EXERCISE GOAL →
Please update these rows by replacing "This screenshot has" with "The screenshot has" everywhere it appears, leaving everything else unchanged.

RECORDS FOR THE EXERCISE →
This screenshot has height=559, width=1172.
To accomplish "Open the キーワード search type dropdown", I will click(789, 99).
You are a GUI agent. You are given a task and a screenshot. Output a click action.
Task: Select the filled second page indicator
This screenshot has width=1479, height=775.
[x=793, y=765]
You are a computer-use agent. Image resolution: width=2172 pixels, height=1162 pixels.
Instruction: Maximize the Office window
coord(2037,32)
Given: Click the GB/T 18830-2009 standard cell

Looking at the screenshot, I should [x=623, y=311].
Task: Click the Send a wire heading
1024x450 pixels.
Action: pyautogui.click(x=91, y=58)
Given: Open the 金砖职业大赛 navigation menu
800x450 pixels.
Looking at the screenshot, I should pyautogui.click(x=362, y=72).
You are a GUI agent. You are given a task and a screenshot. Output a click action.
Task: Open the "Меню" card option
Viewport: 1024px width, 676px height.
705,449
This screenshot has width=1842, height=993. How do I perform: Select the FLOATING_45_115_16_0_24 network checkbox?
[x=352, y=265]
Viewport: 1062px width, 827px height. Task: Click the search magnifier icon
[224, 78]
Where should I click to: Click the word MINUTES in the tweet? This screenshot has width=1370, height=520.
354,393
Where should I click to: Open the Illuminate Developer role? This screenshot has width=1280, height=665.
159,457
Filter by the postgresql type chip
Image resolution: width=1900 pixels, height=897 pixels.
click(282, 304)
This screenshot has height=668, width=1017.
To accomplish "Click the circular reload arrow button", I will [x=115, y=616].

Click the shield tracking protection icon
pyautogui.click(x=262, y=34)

FINAL RESULT →
The screenshot has height=559, width=1172.
To accomplish "Open the キーワード search type dropdown", I will click(789, 99).
You are a GUI agent. You are given a task and a screenshot. Output a click action.
Task: Select the filled second page indicator
The screenshot has width=1479, height=775.
[x=793, y=765]
You are a computer-use agent. Image resolution: width=2172 pixels, height=1162 pixels.
Instruction: Maximize the Office window
coord(2037,32)
Given: Click the GB/T 18830-2009 standard cell

Looking at the screenshot, I should [x=623, y=311].
Task: Click the Send a wire heading
1024x450 pixels.
Action: pyautogui.click(x=91, y=58)
Given: Open the 金砖职业大赛 navigation menu
800x450 pixels.
Looking at the screenshot, I should pyautogui.click(x=362, y=72).
You are a GUI agent. You are given a task and a screenshot. Output a click action.
Task: Open the "Меню" card option
Viewport: 1024px width, 676px height.
705,449
The screenshot has width=1842, height=993. How do I perform: Select the FLOATING_45_115_16_0_24 network checkbox?
[x=352, y=265]
Viewport: 1062px width, 827px height. Task: Click the search magnifier icon
[224, 78]
Where should I click to: Click the word MINUTES in the tweet? The screenshot has width=1370, height=520.
354,393
Where should I click to: Open the Illuminate Developer role? The screenshot has width=1280, height=665.
159,457
Filter by the postgresql type chip
Image resolution: width=1900 pixels, height=897 pixels.
click(282, 304)
The screenshot has height=668, width=1017.
To accomplish "Click the circular reload arrow button", I will [x=115, y=616].

Click the shield tracking protection icon
pyautogui.click(x=262, y=34)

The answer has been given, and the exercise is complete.